I recently saw a more current version of the graph from this NYTimes article
([http://www.nytimes.com/2006/10/17/us/17kids.html](http://www.nytimes.com/2006/10/17/us/17kids.html)),
but the data indicates that both mothers and fathers in the U.S. are actually
spending more time on childcare than they used to. Both. The biggest
difference was in housework, which I believe has dropped quite a bit further
in the past decade.

What seems relevant here (and not addressed in this article) is the extent to
which technology powers social change like this. Social attitudes (the
'ideals') change because productivity gains due to technology means that
household chores no longer take 40 hours+ per week.
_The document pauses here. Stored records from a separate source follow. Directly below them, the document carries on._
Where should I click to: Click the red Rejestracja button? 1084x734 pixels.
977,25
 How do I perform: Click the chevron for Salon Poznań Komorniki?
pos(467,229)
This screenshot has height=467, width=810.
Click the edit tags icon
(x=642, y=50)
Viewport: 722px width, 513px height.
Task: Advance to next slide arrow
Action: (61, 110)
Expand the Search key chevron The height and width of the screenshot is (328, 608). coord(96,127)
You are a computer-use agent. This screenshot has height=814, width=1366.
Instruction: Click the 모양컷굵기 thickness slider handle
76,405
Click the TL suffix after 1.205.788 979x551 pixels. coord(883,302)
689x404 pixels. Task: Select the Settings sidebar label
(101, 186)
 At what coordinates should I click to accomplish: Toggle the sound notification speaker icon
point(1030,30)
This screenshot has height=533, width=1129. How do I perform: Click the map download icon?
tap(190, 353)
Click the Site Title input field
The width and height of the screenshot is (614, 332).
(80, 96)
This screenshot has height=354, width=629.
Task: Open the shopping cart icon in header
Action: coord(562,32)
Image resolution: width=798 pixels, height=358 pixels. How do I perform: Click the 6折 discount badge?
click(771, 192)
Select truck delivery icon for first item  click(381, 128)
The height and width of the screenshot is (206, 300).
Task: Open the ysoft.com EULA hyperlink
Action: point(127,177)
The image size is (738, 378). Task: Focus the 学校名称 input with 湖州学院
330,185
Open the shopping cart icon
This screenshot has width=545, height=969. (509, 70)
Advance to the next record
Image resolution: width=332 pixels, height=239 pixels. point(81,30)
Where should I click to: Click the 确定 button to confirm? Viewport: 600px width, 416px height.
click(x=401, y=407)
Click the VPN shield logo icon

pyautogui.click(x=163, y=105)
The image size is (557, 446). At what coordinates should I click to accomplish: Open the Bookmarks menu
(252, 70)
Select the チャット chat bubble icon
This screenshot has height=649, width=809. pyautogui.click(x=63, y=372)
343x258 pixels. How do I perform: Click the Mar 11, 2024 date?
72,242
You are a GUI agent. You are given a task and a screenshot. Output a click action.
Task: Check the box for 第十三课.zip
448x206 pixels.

I'm pretty sure the data from the 2010's doesn't take Instacart and other on-
demand-everything into account because it has yet to be everywhere, but just
think how awesome everything will be in this coming decade!

------
peterwwillis
Millennial families also have to deal with the stigma of 24/7 supervision of
their children. A few generations ago, kids roamed the streets until supper
time. Now if you let your kid walk to the park, you get arrested for
negligence. We're obsessed with work, we're obsessed with being over-
protective, and we're entitled to everything.

And let's be honest - men are in no hurry to pick up a second job when they
can reluctantly blame the office's policies for why they can't pitch in more.

And how exactly is family leave or flexible work hours explained to single
workers? Assuming married couples got policies changed so they could somehow
both split their time between child-rearing and office work, single people
will probably have to make up whatever time is lost. Because the question
isn't "Do I have time to both work and raise this child", it's "How can I be
at the office and dropping Timmy off at soccer practice at the same time?"

To make everything fair between single workers and working families you'd have
to allow a workforce-wide reduction in hours, possibly accompanied by hiring
more. Why do I get the feeling that might not happen?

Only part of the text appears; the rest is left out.